How to Identify and Prepare Baccalà
The term "baccal" (English) or baccalà (Italian; Venetian / Istrian: bacalà) is used to mean two different things: 1) a type of prepared fish (salt cod), and 2) a family of dishes made with stoccafisso or stoccofisso (English: stockfish).
Identifying the fish
The difference between the two fish types is that baccalà is salt-cured cod, whereas stoccafisso is an air-dried fish that can be cod, haddock or hake. The two types of fish are different products and are therefore not entirely interchangeable in cooked recipes.
From early times, Italy's salt-cured cod and air-dried cod has come from northern countries in the fish trade industry dating back a millennium. In fact, both Italian words, baccalà and stoccafisso, probably derive from old Dutch and Middle Dutch (through the Norwegian), respectively. Salt cod products are especially popular in most regions of Italy, France, Spain, and Greece, but for some reason nonexistent in the southern Mediterranean. The Italians would trade wine, cloth, and spices among other things for salt cod.
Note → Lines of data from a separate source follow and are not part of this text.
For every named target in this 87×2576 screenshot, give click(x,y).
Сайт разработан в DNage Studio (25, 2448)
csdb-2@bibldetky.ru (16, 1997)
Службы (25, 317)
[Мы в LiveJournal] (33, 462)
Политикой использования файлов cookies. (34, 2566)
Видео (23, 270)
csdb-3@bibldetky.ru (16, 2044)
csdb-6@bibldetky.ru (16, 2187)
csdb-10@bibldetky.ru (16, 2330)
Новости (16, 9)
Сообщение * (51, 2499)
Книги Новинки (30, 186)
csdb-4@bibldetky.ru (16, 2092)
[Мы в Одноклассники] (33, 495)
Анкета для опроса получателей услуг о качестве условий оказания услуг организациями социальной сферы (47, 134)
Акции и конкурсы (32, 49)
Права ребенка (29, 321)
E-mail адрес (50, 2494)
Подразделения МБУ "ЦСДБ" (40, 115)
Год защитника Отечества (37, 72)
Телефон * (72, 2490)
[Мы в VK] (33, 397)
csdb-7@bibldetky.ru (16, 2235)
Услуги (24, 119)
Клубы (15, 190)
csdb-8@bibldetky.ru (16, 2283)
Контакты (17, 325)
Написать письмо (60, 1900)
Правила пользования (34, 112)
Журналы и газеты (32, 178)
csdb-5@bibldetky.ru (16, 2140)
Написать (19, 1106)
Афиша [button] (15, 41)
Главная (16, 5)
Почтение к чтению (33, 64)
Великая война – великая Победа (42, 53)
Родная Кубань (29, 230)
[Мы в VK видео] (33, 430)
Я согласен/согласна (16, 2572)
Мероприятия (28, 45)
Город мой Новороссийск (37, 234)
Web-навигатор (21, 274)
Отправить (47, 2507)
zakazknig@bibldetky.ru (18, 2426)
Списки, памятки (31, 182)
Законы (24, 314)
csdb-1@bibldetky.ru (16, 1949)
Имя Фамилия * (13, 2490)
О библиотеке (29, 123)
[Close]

It is a curious fact that we should regard cod, a north-sea fish, as a specialty of our Dalmatian and Istrian cuisine where it is prepared in a variety of ways and consumed in prodigious amounts. Depending on the region it can used as a salad, a' la white, as cod brodetto, cod soup, cod à la red, and in many other ways. In Istria, both the salt-cured and the air-dried cod products are used in various recipes, and some recipes will allow the two types of cod to be interchangeable. That is NOT true for the traditional Christmas baccal which is made strictly from stockfish. Compare this with the baccala' dishes in parts of Italy where the distinction has been forgotten.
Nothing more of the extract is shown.